_Page extract_:
START
It may be difficult to protect and enforce our intellectual property rights under PRC law.

 

Intellectual property rights in China are still developing, and there are uncertainties involved in the protection and the enforcement of such rights. While we are not currently dependent on our intellectual property rights, we still need to pay special attention to protecting our intellectual property and trade secrets. Failure to adequately protect our intellectual property rights could lead to losses, including a potential loss of a competitive advantage that cannot be compensated through a damages award.

 

Under PRC law, we are required to obtain permits and business licenses, and our failure to do so would adversely impact our ability to conduct business in China.

 

We hold various permits, business licenses, and approvals authorizing our operations and activities, which are subject to periodic review and reassessment by the Chinese authorities. Standards of compliance necessary to pass such reviews change from time to time and differ from jurisdiction to jurisdiction, leading to a degree of uncertainty. If renewals, or new permits, business licenses or approvals required in connection with existing or new facilities or activities, are not granted or are delayed, or if existing permits, business licenses or approvals are revoked or substantially modified, we will suffer a material adverse effect. If new standards are applied to renewals or new applications, it could prove costly to us to meet any new level of compliance.

 

Contract drafting, interpretation and enforcement in China involves significant uncertainty.

 

We have entered into numerous contracts governed by PRC law, many of which are material to our business. As compared with contracts in the United States, contracts governed by PRC law tend to contain less detail and are not as comprehensive in defining contracting parties’ rights and obligations. As a result, contracts in China are more vulnerable to disputes and legal challenges. In addition, contract interpretation and enforcement in China is not as developed as in the United States, and the result of any contract dispute is subject to significant uncertainties. Therefore, we cannot assure you that we will not be subject to disputes under our material contracts, and if such disputes arise, we cannot assure you that we will prevail.

 

We Face Risks Related To Health Epidemics.

 

Our business could be materially and adversely affected by the effects of H1N1 flu (swine flu), avian flu, severe acute respiratory syndrome or other epidemics or outbreaks. In April 2009, an outbreak of H1N1 flu (swine flu) first occurred in Mexico and quickly spread to other countries, including the United States and China. In the last decade, China has suffered health epidemics related to the outbreak of avian influenza and severe acute respiratory syndrome. Any prolonged occurrence or recurrence of H1N1 flu (swine flu), avian flu, severe acute respiratory syndrome or other adverse public health developments in China may have a material adverse effect on our business and operations. These health epidemics could result in severe travel restrictions and closures that would restrict our ability to ship our products. Potential outbreaks could also lead to temporary closure of our manufacturing facilities, our suppliers' facilities and/or our end-user customers' facilities, leading to reduced production, delayed or cancelled orders, and decrease in demand for our products. Any future health epidemic or outbreaks that could disrupt our operations and/or restrict our shipping abilities may have a material adverse effect on our business and results of operations.
END
_Records supplied_:
START
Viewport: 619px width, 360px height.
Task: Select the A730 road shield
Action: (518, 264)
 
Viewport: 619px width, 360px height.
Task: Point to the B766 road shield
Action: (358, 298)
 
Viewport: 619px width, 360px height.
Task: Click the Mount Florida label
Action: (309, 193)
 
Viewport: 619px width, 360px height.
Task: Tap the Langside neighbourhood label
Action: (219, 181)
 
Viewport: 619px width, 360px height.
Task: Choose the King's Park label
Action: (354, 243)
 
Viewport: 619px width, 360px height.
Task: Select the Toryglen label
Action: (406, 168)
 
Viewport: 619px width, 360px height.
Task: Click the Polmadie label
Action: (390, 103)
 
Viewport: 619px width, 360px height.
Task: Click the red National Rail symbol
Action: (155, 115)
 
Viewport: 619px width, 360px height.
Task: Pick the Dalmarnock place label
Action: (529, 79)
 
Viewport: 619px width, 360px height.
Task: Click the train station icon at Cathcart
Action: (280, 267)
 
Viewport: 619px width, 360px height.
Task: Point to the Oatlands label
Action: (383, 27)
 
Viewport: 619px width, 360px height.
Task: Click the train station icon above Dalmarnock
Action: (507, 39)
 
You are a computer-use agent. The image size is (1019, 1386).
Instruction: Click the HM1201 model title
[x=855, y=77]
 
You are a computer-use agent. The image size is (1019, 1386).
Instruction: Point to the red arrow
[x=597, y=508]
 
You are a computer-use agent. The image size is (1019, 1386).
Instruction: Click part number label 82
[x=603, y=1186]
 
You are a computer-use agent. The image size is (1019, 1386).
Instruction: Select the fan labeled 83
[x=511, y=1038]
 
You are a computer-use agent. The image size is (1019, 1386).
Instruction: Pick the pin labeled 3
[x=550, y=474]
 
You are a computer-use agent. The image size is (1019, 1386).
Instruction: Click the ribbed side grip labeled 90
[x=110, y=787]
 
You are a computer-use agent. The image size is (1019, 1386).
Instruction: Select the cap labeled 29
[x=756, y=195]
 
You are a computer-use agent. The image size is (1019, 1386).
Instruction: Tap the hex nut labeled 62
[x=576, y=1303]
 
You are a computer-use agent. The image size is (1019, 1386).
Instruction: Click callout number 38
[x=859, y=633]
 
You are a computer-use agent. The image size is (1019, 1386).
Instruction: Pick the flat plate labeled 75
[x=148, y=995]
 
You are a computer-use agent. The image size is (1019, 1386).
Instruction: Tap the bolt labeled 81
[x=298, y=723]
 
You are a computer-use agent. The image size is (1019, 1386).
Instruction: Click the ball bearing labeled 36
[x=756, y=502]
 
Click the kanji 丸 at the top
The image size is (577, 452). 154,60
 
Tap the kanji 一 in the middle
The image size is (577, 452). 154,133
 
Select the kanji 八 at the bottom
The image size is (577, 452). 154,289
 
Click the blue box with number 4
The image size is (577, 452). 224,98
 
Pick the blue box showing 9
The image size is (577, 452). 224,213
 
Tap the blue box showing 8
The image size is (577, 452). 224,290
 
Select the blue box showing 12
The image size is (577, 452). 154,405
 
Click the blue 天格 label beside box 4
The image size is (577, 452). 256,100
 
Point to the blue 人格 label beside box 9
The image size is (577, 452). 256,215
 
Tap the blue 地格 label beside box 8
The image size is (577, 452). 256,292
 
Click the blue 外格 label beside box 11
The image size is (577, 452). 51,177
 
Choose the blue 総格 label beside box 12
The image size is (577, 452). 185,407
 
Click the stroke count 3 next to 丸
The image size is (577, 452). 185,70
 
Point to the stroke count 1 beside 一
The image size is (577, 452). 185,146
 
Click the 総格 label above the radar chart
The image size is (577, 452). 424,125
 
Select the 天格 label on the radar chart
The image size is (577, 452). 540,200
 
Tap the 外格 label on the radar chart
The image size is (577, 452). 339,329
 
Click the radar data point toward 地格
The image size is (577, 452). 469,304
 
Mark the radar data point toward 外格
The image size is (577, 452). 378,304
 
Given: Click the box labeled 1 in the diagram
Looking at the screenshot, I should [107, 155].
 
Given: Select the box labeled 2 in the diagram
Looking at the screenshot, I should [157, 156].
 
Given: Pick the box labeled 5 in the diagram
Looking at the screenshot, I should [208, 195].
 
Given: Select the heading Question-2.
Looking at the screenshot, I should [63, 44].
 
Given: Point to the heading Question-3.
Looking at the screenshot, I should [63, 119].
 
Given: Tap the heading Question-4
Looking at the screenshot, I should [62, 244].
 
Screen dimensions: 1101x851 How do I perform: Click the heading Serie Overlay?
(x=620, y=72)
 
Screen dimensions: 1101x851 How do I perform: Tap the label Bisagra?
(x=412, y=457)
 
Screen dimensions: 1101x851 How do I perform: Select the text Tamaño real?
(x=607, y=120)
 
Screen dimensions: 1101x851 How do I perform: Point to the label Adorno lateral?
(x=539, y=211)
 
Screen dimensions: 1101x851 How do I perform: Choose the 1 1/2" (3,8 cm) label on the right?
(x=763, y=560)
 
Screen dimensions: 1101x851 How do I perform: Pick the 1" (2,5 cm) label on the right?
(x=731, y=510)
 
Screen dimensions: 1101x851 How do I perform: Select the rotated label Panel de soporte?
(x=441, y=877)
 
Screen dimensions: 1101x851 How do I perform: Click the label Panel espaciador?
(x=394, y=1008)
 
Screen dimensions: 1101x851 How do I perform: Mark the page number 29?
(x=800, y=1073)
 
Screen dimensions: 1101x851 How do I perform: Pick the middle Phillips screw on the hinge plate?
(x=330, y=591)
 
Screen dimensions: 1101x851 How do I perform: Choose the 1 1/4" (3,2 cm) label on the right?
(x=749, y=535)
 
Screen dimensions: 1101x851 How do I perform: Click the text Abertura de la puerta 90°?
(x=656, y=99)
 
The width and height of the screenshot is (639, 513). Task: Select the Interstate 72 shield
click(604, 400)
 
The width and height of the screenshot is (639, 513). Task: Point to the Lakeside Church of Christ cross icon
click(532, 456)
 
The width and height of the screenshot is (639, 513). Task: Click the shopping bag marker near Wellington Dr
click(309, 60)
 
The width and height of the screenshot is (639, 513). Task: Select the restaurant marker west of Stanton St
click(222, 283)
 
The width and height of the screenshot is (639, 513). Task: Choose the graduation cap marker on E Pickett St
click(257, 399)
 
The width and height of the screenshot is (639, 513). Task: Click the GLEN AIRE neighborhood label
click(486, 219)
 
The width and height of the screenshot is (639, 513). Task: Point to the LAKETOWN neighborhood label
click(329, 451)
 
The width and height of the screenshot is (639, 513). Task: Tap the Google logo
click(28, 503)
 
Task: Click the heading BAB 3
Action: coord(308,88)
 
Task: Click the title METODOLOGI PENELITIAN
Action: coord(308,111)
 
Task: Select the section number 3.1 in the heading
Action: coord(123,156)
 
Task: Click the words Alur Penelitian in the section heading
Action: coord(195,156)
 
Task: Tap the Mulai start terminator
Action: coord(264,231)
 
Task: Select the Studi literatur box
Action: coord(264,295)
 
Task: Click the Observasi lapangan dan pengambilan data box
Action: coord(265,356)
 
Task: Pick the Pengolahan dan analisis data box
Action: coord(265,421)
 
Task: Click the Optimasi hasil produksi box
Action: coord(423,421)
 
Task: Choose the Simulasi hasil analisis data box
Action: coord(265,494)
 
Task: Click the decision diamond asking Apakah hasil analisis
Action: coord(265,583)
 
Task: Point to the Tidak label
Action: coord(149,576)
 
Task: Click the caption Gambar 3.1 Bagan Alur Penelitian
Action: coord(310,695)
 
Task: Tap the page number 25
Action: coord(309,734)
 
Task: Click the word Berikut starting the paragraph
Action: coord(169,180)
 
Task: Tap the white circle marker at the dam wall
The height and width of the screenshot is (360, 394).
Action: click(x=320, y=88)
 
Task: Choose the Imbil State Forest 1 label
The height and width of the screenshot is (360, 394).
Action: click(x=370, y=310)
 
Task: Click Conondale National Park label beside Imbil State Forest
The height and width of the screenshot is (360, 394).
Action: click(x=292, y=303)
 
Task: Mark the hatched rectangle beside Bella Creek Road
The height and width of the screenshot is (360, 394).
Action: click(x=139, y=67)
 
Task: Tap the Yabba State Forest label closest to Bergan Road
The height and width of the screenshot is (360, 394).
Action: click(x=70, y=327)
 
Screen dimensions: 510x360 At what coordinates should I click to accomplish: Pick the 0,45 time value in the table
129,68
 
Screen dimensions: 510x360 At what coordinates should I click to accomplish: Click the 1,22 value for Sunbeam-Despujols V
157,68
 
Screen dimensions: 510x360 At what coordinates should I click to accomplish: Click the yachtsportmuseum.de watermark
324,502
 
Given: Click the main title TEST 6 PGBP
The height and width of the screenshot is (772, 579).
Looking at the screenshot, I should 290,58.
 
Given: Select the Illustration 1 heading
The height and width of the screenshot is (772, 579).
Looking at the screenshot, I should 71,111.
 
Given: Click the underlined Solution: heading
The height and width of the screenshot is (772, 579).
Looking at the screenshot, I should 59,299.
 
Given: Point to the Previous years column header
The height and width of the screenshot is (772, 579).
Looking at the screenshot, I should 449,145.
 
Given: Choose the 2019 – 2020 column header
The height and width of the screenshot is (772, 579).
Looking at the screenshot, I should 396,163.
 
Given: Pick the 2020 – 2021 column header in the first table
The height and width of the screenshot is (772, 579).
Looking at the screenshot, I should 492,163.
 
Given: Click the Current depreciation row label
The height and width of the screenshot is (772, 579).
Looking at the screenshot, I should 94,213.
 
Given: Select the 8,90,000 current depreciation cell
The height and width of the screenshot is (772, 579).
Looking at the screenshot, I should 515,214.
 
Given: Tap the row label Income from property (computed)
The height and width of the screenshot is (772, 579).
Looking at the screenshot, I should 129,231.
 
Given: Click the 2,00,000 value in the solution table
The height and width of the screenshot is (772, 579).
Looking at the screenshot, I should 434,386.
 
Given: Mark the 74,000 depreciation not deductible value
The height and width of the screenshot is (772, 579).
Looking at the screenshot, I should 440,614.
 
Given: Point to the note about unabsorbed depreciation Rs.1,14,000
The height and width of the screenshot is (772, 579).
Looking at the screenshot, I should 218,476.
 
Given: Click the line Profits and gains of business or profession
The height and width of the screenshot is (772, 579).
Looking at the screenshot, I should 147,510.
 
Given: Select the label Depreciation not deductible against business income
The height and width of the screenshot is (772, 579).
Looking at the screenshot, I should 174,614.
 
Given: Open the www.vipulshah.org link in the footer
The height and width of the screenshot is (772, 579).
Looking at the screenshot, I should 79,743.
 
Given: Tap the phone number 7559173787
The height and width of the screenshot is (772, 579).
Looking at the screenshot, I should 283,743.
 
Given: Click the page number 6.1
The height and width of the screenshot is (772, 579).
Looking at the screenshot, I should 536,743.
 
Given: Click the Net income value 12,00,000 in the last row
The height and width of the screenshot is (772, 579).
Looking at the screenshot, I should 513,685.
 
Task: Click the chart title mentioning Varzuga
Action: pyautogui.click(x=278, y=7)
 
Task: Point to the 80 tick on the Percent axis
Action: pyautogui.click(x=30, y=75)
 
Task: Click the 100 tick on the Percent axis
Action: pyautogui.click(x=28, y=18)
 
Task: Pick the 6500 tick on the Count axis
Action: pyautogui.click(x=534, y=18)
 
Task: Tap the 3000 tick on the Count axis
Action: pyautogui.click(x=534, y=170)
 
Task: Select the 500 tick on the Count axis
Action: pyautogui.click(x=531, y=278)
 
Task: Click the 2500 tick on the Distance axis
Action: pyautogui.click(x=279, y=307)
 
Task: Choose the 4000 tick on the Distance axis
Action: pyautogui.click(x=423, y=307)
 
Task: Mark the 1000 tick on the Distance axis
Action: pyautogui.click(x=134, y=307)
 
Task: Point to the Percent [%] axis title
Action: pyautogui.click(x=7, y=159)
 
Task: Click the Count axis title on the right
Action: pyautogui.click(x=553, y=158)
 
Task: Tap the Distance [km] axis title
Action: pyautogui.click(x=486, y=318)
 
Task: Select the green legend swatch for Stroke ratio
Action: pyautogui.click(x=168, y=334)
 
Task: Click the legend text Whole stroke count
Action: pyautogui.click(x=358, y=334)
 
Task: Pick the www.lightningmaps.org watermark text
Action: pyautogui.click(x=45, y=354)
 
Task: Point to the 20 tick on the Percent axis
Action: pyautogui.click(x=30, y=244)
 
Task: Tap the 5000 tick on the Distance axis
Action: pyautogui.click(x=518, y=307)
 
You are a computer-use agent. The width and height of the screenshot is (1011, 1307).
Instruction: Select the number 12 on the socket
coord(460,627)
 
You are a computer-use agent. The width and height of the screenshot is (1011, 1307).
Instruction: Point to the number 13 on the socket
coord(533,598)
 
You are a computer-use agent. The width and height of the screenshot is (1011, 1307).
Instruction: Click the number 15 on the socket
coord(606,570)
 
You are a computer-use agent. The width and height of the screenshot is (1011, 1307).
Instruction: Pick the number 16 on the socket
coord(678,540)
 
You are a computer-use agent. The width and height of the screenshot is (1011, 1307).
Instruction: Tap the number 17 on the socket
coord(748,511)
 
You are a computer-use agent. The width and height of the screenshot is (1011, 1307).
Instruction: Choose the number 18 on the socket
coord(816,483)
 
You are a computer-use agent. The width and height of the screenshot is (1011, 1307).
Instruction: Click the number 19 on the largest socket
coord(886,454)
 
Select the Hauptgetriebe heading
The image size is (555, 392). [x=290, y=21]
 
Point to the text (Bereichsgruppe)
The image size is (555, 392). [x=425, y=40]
END
_Exercises_:
[1] In the risk factors extract, where did the April 2009 outbreak of H1N1 flu first occur?
[2] Reproduce the risk factors extract from "Contract drafting, interpretation" to "To Health Epidemics.", word for word.

_Solutions_:
[1] Mexico.

[2]
Contract drafting, interpretation and enforcement in China involves significant uncertainty.

 

We have entered into numerous contracts governed by PRC law, many of which are material to our business. As compared with contracts in the United States, contracts governed by PRC law tend to contain less detail and are not as comprehensive in defining contracting parties’ rights and obligations. As a result, contracts in China are more vulnerable to disputes and legal challenges. In addition, contract interpretation and enforcement in China is not as developed as in the United States, and the result of any contract dispute is subject to significant uncertainties. Therefore, we cannot assure you that we will not be subject to disputes under our material contracts, and if such disputes arise, we cannot assure you that we will prevail.

 

We Face Risks Related To Health Epidemics.